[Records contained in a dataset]
- Opening Delimiter -

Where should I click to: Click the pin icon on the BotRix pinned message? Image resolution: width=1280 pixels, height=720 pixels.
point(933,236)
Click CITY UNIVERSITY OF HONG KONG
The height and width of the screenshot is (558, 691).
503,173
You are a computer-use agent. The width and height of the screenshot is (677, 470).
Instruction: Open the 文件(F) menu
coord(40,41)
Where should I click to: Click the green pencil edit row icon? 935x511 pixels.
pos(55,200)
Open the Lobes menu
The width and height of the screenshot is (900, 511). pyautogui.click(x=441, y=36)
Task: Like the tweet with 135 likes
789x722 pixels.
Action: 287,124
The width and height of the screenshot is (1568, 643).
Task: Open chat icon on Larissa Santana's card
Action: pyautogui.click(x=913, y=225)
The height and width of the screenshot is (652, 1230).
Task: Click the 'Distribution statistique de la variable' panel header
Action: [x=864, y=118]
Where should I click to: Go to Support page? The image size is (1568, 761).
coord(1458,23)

- Closing Delimiter -

■ **Work request**: The expected result is every record above, duplicated exactly.

■ **Exercise solution**:
Where should I click to: Click the pin icon on the BotRix pinned message? Image resolution: width=1280 pixels, height=720 pixels.
point(933,236)
Click CITY UNIVERSITY OF HONG KONG
The height and width of the screenshot is (558, 691).
503,173
You are a computer-use agent. The width and height of the screenshot is (677, 470).
Instruction: Open the 文件(F) menu
coord(40,41)
Where should I click to: Click the green pencil edit row icon? 935x511 pixels.
pos(55,200)
Open the Lobes menu
The width and height of the screenshot is (900, 511). pyautogui.click(x=441, y=36)
Task: Like the tweet with 135 likes
789x722 pixels.
Action: 287,124
The width and height of the screenshot is (1568, 643).
Task: Open chat icon on Larissa Santana's card
Action: pyautogui.click(x=913, y=225)
The height and width of the screenshot is (652, 1230).
Task: Click the 'Distribution statistique de la variable' panel header
Action: [x=864, y=118]
Where should I click to: Go to Support page? The image size is (1568, 761).
coord(1458,23)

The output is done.